### Work task:
Print back every record below, exactly as it stands.

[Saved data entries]

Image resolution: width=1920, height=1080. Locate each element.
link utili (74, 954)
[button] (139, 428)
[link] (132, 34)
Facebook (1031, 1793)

### Written response:
Image resolution: width=1920, height=1080. Locate each element.
link utili (74, 954)
[button] (139, 428)
[link] (132, 34)
Facebook (1031, 1793)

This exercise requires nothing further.